* **Problem to solve**: Retype everything in the post on LLM emotion benchmarks from "We Need More" down to "most regular consumers.", keeping every word and punctuation mark unchanged.

(Text shown)

We Need More LLM Emotion Benchmarks
Much of the focus during LLM model releases is on the model’s factual understanding of the world (GPQA and other quiz questions), coding abilities (Aider Polyglot or SWE-bench), or agentic tool use (web browsing benchmarks and SWE-bench). This makes sense because as I’ve said before, this is what is easiest to quantify. However, I don’t think this is what reflects the wants/needs of most regular consumers.
I would be willing to bet that there are far more people who would use AI for advice, general chatting, flirting advice, etc. than engineers who want to use AI to generate code. This makes a model’s style and emotional abilities probably more important than code generation abilities to decide “how big of a deal” it is, especially as a consumer product. In spite of this there are extremely few emotional intelligence benchmarks. The only remotely comprehensive benchmarks I could find are EQ-Bench and EmoBench. EmoBench doesn’t seem particularly high quality or have much traction and EQ-Bench seems mostly targeted at role-playing. The only other benchmark that I could find that was even close is LMArena’s Creative Writing section.

(End Text shown)
(Information given)

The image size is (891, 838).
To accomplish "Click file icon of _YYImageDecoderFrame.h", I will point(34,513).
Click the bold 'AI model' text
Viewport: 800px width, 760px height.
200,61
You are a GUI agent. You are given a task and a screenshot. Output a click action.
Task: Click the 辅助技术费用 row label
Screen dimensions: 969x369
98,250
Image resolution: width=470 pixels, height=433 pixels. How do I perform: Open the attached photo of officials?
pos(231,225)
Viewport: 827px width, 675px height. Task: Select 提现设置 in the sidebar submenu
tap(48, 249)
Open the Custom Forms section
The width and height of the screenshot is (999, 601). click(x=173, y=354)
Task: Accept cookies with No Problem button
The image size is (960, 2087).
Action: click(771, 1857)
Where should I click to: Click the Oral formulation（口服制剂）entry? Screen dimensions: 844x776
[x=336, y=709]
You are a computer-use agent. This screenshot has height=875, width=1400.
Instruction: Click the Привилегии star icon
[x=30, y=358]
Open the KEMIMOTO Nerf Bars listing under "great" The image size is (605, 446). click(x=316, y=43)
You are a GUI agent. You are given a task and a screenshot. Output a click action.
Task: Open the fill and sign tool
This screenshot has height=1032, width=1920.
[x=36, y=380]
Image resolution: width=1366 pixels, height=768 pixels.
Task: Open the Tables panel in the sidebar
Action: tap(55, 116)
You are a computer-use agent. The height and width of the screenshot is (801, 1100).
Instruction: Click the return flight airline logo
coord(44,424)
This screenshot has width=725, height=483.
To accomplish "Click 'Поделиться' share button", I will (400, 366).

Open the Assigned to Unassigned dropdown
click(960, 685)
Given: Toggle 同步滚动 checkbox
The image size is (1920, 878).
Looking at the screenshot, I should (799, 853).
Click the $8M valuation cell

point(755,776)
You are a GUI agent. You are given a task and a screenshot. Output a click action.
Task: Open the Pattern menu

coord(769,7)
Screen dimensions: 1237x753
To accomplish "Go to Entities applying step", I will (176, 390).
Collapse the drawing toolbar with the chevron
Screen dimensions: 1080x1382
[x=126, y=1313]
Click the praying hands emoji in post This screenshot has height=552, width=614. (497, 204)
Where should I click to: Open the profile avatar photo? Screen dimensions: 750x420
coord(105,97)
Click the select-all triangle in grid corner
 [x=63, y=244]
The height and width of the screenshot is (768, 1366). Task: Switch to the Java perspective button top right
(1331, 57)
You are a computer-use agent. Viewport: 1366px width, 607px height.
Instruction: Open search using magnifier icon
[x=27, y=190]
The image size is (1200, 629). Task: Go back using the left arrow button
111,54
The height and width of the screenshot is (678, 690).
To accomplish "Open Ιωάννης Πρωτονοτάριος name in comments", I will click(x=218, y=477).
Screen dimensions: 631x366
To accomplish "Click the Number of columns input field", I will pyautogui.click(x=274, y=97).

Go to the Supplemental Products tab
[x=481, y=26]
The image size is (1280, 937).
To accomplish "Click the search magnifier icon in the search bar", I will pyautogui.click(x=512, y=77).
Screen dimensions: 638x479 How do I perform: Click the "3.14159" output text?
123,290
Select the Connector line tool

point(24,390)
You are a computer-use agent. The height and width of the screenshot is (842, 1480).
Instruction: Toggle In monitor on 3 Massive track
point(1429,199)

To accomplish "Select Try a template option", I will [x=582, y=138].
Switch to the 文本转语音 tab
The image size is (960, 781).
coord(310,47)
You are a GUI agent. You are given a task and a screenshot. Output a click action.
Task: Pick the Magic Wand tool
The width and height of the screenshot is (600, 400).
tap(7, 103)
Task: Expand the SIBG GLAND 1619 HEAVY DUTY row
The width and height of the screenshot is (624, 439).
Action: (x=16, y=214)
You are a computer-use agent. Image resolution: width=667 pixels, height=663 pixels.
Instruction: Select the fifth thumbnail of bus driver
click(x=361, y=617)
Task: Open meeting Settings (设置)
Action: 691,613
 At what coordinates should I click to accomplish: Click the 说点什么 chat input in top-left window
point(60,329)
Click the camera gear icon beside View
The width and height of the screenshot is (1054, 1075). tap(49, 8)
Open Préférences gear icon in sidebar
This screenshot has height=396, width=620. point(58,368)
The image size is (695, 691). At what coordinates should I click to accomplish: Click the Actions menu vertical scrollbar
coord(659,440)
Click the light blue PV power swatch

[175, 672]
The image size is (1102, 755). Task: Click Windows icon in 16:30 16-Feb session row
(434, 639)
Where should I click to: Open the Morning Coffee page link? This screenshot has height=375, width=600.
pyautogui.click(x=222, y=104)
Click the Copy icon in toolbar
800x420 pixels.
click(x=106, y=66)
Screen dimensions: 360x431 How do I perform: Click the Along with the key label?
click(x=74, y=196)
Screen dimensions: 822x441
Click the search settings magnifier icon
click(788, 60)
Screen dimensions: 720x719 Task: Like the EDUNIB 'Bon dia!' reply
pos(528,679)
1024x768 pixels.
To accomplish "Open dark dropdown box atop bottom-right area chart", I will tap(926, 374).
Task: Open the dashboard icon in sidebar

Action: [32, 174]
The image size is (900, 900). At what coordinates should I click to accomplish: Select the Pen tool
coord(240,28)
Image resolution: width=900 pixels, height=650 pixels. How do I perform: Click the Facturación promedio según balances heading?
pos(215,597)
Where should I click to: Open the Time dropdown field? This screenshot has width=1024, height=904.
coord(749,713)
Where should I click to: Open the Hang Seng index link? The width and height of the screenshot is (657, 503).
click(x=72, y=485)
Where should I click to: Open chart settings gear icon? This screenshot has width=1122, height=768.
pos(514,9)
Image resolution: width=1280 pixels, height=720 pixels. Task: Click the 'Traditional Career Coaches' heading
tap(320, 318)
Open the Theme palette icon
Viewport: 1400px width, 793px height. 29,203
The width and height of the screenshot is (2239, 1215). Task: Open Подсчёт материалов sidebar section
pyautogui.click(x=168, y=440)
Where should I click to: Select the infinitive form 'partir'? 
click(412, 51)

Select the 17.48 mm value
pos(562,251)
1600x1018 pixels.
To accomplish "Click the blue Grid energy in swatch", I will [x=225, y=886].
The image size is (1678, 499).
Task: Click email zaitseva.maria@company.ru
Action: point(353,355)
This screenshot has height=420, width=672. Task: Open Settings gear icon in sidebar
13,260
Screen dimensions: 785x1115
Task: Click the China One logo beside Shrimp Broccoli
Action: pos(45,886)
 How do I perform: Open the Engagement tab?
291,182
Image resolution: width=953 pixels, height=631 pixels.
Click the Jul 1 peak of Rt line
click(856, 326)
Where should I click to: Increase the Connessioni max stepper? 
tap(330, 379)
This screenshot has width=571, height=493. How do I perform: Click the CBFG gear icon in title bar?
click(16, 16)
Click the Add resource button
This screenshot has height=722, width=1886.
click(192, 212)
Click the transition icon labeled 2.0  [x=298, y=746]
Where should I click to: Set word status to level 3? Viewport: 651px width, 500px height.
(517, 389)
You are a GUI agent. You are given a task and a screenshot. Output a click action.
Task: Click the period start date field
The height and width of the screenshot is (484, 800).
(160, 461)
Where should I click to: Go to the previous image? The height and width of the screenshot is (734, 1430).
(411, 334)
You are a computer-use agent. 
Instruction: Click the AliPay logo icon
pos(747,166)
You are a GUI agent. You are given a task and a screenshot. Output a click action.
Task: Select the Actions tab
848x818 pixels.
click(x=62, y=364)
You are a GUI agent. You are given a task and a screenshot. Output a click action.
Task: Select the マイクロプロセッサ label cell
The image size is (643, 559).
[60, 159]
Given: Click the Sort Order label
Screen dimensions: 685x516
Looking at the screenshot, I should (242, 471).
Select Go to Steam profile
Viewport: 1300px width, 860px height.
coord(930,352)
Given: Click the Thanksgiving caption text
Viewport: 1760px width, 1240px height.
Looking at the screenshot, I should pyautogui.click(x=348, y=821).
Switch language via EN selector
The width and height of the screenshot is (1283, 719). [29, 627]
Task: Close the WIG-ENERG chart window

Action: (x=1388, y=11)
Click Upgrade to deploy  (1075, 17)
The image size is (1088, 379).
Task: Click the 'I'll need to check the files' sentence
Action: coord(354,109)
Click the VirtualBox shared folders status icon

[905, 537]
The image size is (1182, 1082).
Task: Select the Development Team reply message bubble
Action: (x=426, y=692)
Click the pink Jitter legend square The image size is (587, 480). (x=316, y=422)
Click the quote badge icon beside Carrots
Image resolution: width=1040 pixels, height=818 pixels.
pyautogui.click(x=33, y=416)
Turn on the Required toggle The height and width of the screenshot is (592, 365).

(End Information given)

* **Written answer**:
We Need More LLM Emotion Benchmarks
Much of the focus during LLM model releases is on the model’s factual understanding of the world (GPQA and other quiz questions), coding abilities (Aider Polyglot or SWE-bench), or agentic tool use (web browsing benchmarks and SWE-bench). This makes sense because as I’ve said before, this is what is easiest to quantify. However, I don’t think this is what reflects the wants/needs of most regular consumers.